Evaluation of patient involvement activities during multiple stages of health research projects in German primary care: concept development for a meta-level study

Susanne Kersten, Christine Kersting, Judith Tillmann, Alexandra Schmidt, Achim Mortsiefer

Keywords: patient involvement, patient engagement, action reseach, meta-study

Background:

Patient involvement in research projects is an overarching goal that has only been achieved to a limited extent in Germany and some other European countries. Numerous frameworks exist for patient engagement, but there is a lack of empirically collected findings on which involvement activities succeed in which project phase under which framework conditions and have a positive impact.

Research questions:

This paper reports on the development of a concept for a meta-level study on patient engagement to be piloted in approximately 4-6 different research projects across all project stages. The aim of this meta-level study is to gain more profound evidence, which involvement activities and strategies might be conducive at which stage of a research project and under what circumstances.

Method:

Qualitative accompanying study and action research on patient engagement in 4-6 research projects:
Phase 1: literature reviews and interviews with experts on patient involvement as well as workshops with different stakeholders in general medical research projects.
Phase 2: effect, intensity, benefits and acceptance of patient involvement will be assessed and evaluated by means of interviews and focus groups.
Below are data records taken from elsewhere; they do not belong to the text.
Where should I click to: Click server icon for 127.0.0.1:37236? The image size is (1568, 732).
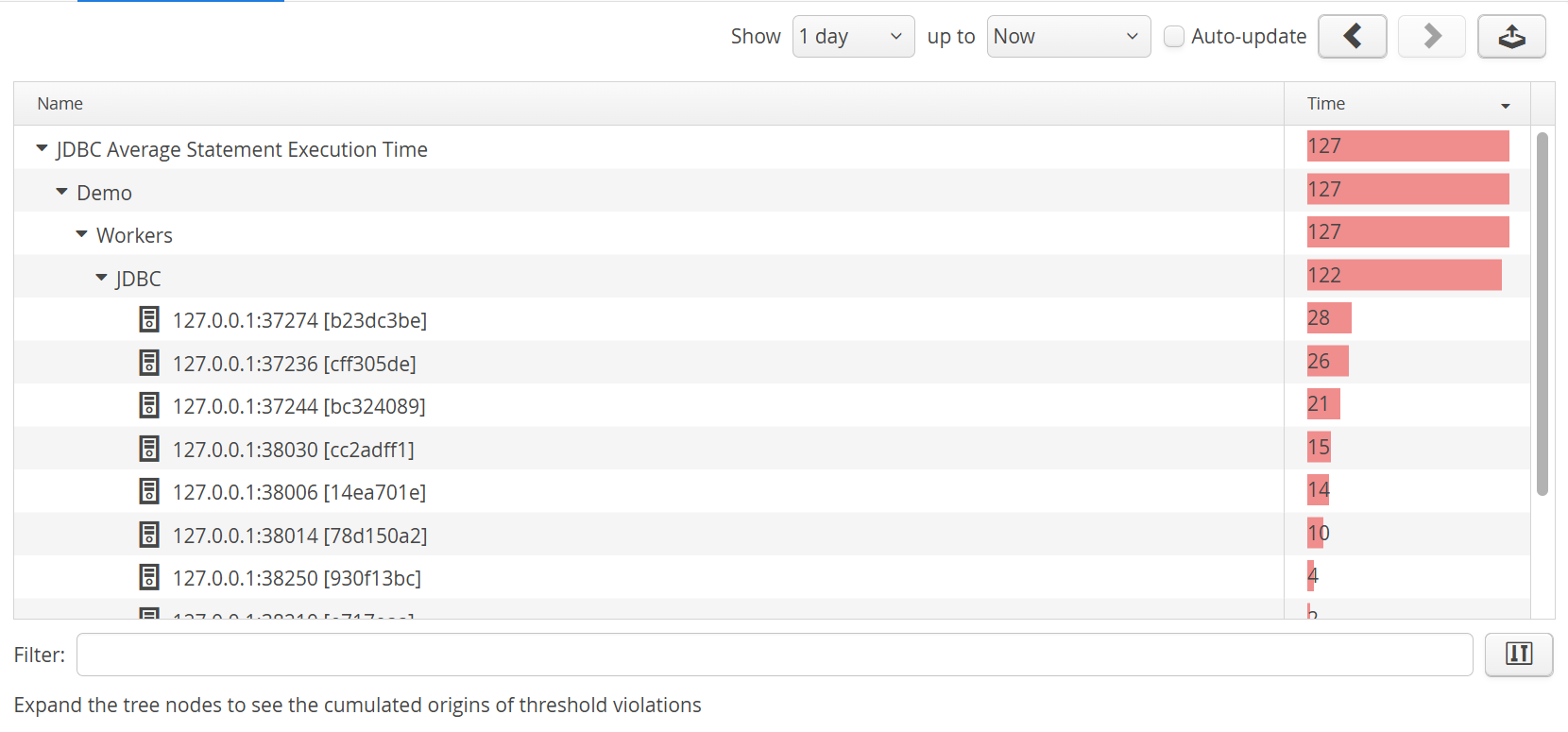click(149, 363)
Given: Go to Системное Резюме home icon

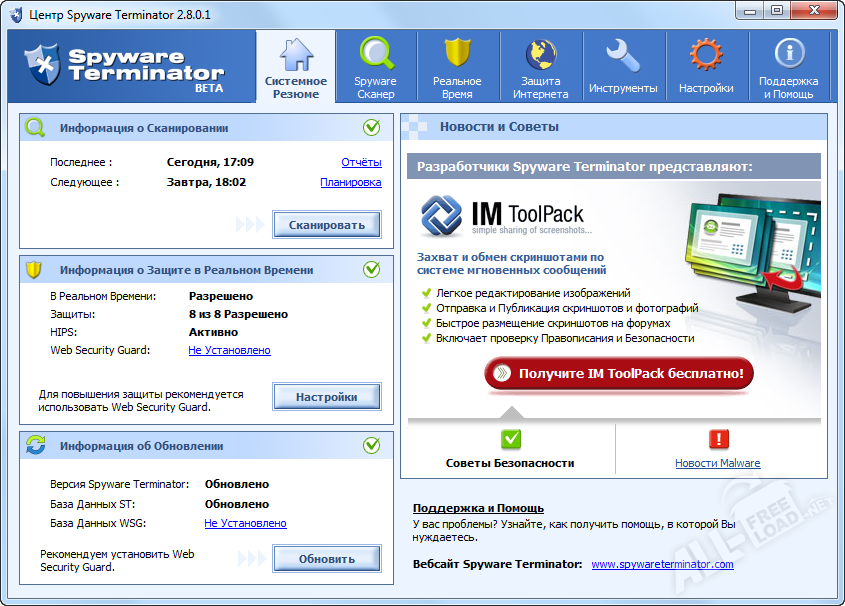Looking at the screenshot, I should pos(295,54).
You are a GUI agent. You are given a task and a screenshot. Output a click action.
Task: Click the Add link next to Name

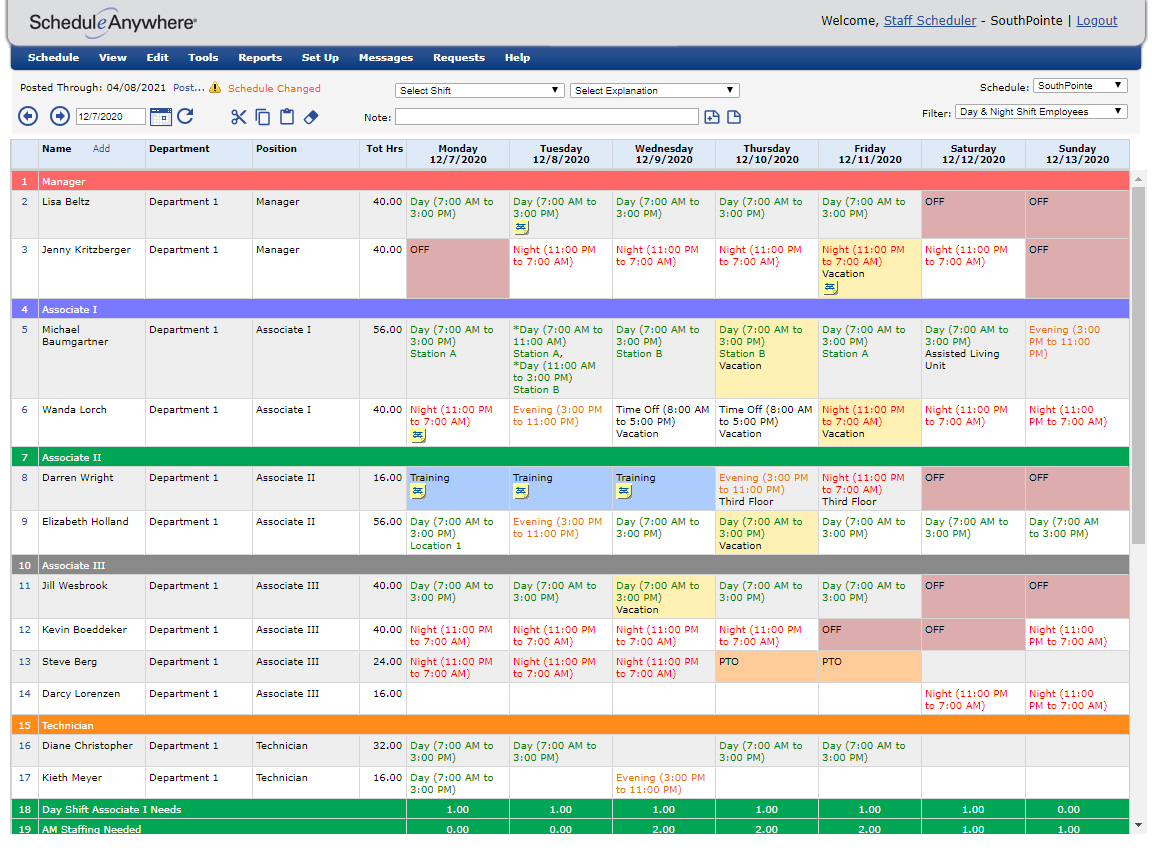[101, 148]
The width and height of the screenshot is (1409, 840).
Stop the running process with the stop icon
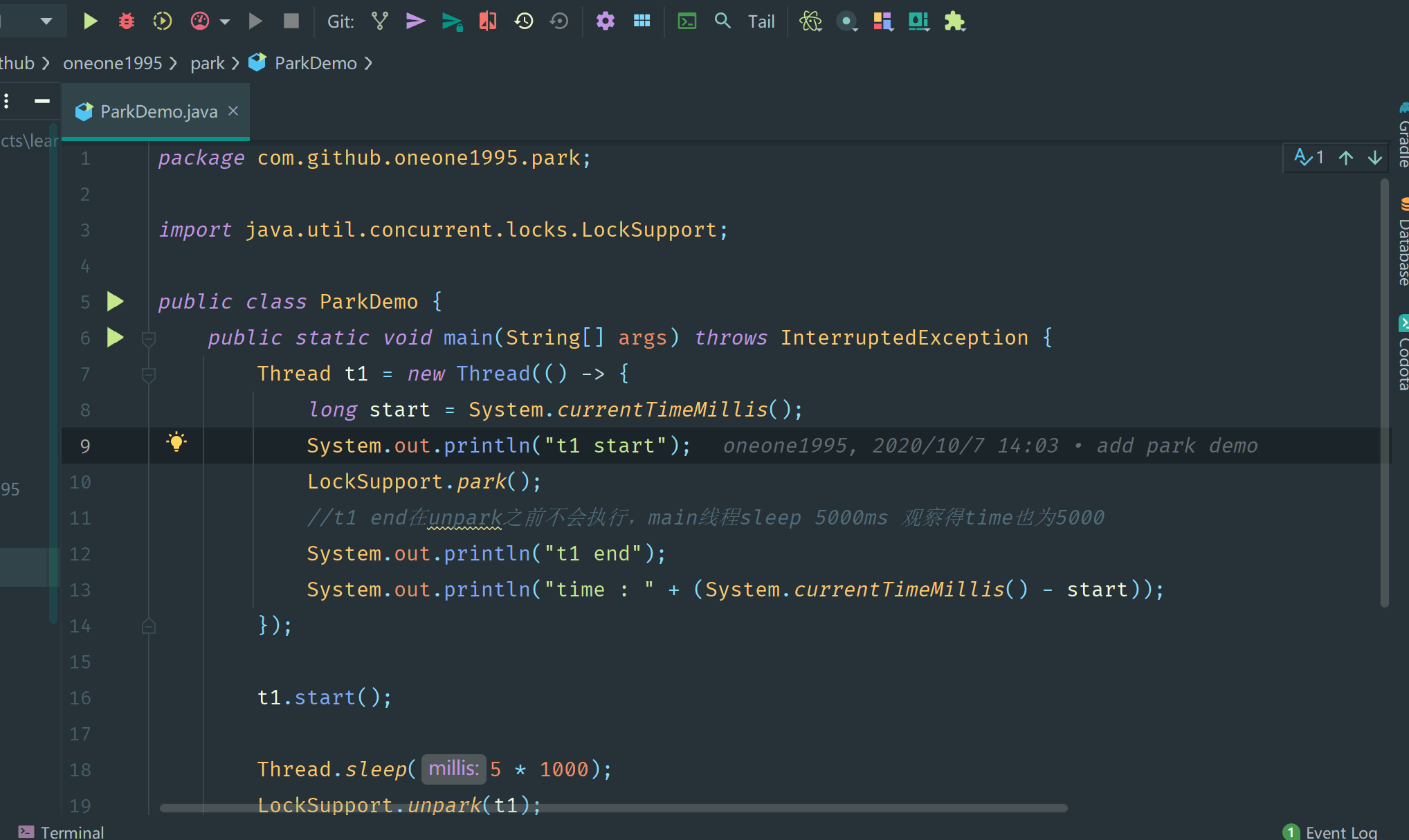tap(291, 21)
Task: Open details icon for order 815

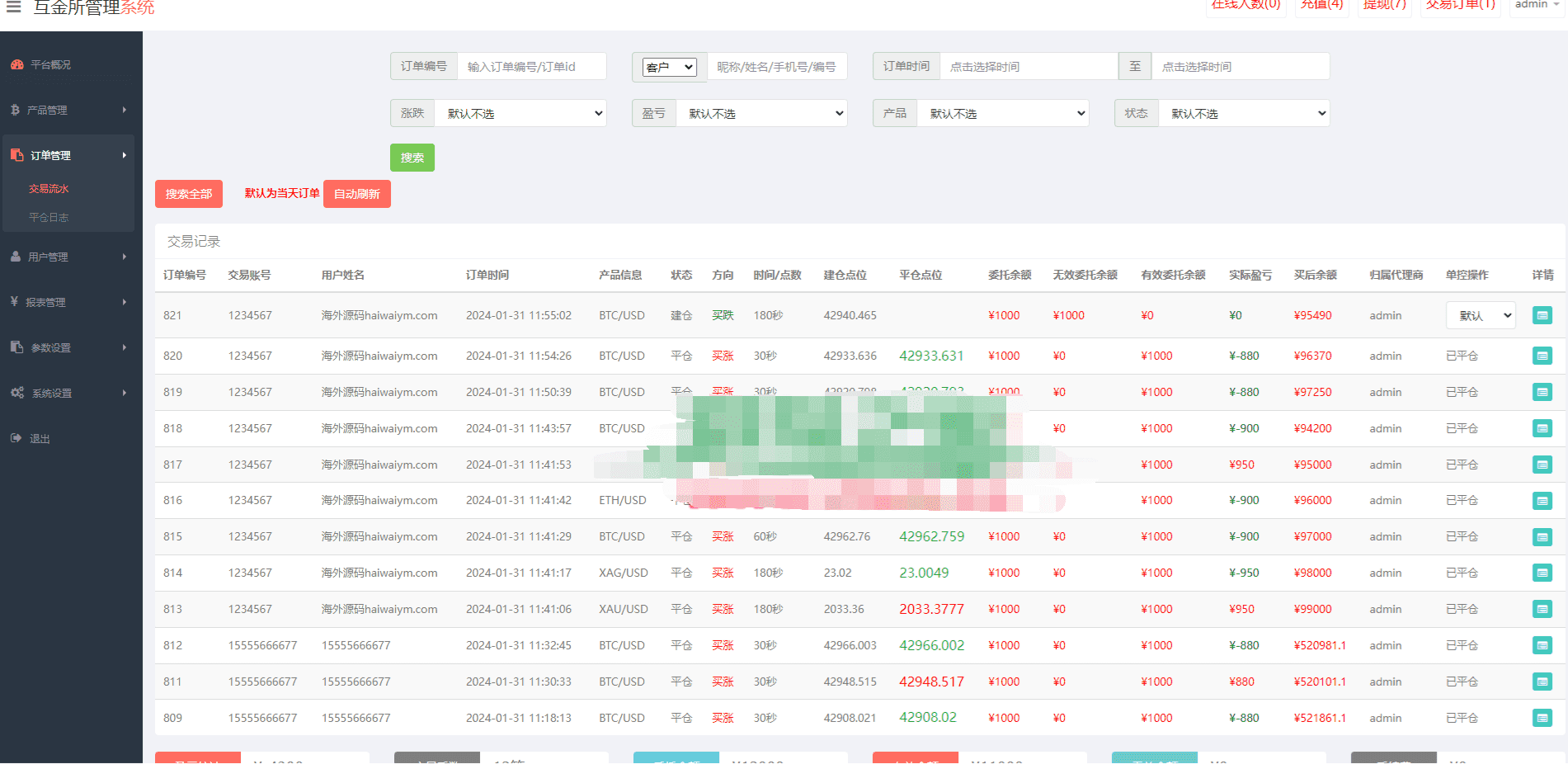Action: click(x=1542, y=537)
The different stakeholders will be recorded on a project-specific and cross-project basis.
Phase 3: Recommendations will be formulated as a synthesis, followed by an evaluation in a Delphi process.

Results:

The literature research is currently being carried out. In a first workshop on a new research project, a strong interest of all stakeholders for patient involvement in all project phases emerged, with the exception of the scientific evaluation, for which the scientists were considered mainly responsible. More results from project phase 1 will be available until the congress.

Conclusions:

A systematic, cross-project exchange of experiences is necessary to capture impact, barriers and facilitating factors for patient engagement in research and to establish a sustainable involvement culture.

Points for discussion:

What is your experience of patient participation in research from the different European countries?

What do you think needs to be considered methodologically in our concept of a cross-project meta-study?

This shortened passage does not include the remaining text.